**Text section**
________________
Solved: Re: Should I consider power analysis in DOE?

lazzybug · Jun 8, 2023 2:09 PM

Somebody told me we need to keep power >=80% when evaluating a DOE, but why the power is so low when using PB design? For example, the power is around 0.27 if I run 12 experiments with 11 factors. Can I trust this design with such low power? Thank you.

Phil_Kay · Jun 7, 2022 06:25 AM

I agree with everything that @Victor_G has said. I just want to repeat that the power is only meaningful when:

You know the size of the signal that you need to detect AND...
You have good estimates of the experimental and response measurement noise (RMSE)

(You also need to decide on a significance level)

It is very common to be missing one or both of these things. In those cases, power can still be useful but only as a way to compare alternative designs.

There is not much point in worrying about whether power is less than 80% if you are just using the default signal and noise estimates in JMP.

I have attached some slides that I created to explain how power works in JMP DOE.

I hope that helps,

Phil

View solution in original post

Victor_G · Jun 7, 2022 1:29 AM

Hi @lazzybug,

Power is the ability to detect significant effect if they are effectively present.

This 80% is a pratical rule of thumb to evaluate if your screening design may be able to detect main effects efficiently, but let's keep in mind that power calculation depends not only on the design (and its sample size), but also on the significance level (often 0,05), difference size to be detected and expected signal-to-noise ratio (or RMSE) of the response(s).
So if your anticipated RMSE is lower (response(s) is/are measured more precisely and with lower variance) and/or the difference size you want to detect is higher, you might expect higher power for your effects.

Power might not be very interesting to consider in case of optimization design (mixture designs, space-filling designs...), because their primary focus will be on response(s) prediction precision, not estimates calculation precision. But power is of primary interest in case of screening design, like in your case.

Difficult to tell if we could trust your design with these info, since it depends not only on the design itself and its expectations (RMSE, significance level, difference size to detect, ...), but also on which factors you want to screen, which ones you expect to see significant, expected difference to detect... = domain expertise.

Maybe one solution for you would be to try computing different designs, in order to compare the strengths and weaknesses of the different screening designs.
Looking at the Custom Design, if I fix 12 experiments for 11 continuous factors (minimum number of runs required), I find also power for main effects close to 0,21 (so 21% of chances to see a significant effect if present). But if augmenting the number of runs to 16 (recommended by JMP, "Default" setting), power for main effects rise up to 0,84. If experimental cost is not too much, increasing the sample size may help you a lot to gain more confidence in your screening ability.

Hope this will help you,

Victor GUILLER
L'Oréal Data & Analytics

"It is not unusual for a well-designed experiment to analyze itself" (Box, Hunter and Hunter)

Phil_Kay · Jun 7, 2022 06:25 AM

I agree with everything that @Victor_G has said. I just want to repeat that the power is only meaningful when:

You know the size of the signal that you need to detect AND...
You have good estimates of the experimental and response measurement noise (RMSE)

(You also need to decide on a significance level)

It is very common to be missing one or both of these things. In those cases, power can still be useful but only as a way to compare alternative designs.
________________
**Instructions**
1. List the usernames of everyone who posts in the forum thread on power analysis in DOE, giving each name once.
2. Write a continuation of the forum thread on power analysis in DOE, starting right after its final sentence.

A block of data
________________
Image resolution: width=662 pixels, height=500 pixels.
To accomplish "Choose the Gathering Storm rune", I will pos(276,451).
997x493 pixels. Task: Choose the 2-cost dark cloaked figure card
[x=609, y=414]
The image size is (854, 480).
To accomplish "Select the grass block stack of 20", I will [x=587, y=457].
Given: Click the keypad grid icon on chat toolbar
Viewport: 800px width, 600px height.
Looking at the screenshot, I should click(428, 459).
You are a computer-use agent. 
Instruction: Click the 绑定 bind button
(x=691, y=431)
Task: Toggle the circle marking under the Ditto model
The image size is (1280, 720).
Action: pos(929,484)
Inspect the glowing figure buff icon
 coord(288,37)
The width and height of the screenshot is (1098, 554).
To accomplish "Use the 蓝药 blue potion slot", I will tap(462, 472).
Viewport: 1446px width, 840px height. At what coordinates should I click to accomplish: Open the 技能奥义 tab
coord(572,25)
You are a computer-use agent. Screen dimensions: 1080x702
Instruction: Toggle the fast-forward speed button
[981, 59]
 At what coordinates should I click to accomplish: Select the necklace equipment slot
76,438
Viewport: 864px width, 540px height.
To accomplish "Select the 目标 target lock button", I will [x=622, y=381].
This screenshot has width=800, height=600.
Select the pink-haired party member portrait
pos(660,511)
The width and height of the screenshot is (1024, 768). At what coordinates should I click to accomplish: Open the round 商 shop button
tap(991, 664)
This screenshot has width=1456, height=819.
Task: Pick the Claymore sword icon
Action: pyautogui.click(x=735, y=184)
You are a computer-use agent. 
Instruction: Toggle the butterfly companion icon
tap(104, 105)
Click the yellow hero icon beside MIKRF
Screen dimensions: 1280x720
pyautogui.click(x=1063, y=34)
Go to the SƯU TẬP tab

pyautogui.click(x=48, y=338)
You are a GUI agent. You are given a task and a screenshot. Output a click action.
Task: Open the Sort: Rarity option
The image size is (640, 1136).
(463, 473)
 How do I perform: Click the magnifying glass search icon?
________________
**In response**
1. lazzybug, Phil_Kay, Victor_G

2.
There is not much point in worrying about whether power is less than 80% if you are just using the default signal and noise estimates in JMP.

I have attached some slides that I created to explain how power works in JMP DOE.

I hope that helps,

Phil

lazzybug · Jun 10, 2022 12:01 PM

@Victor_G and @Phil_Kay, thank you so much for your explanation. It's very useful for me to understand the power and RMSE. I have one further question. For my experiment, I just want to detect which factors in many factors are significant from for my response by screening design, after that I will use response surface to optimize those selected factors. Before experiment, I don't know what's the RMSE, and what coefficient to setup in the power analysis. Can you explain more how I should design my experiment? Thank you so much again.

I just noticed that this is a great place to ask questions. I hope I knew this community earlier.

Victor_G · Jun 11, 2022 6:53 AM

Hi @lazzybug,

Since your goal will be about detecting which factors are significant from a large list of factors, you'll definetely use a screening design.

From what I read, there are two main designs that may work very well in your case, depending on the type and number of factors :
- D-optimal custom design (through the platform "Custom Design", specify your factors and range, and JMP will find the optimal design for your experimental space). A very convenient design platform, enabling a lot of flexibility for the type of factors, with the possibility to restrain the randomization (when you have hard-to-change factors), and possibility to add covariates, blocking factors ...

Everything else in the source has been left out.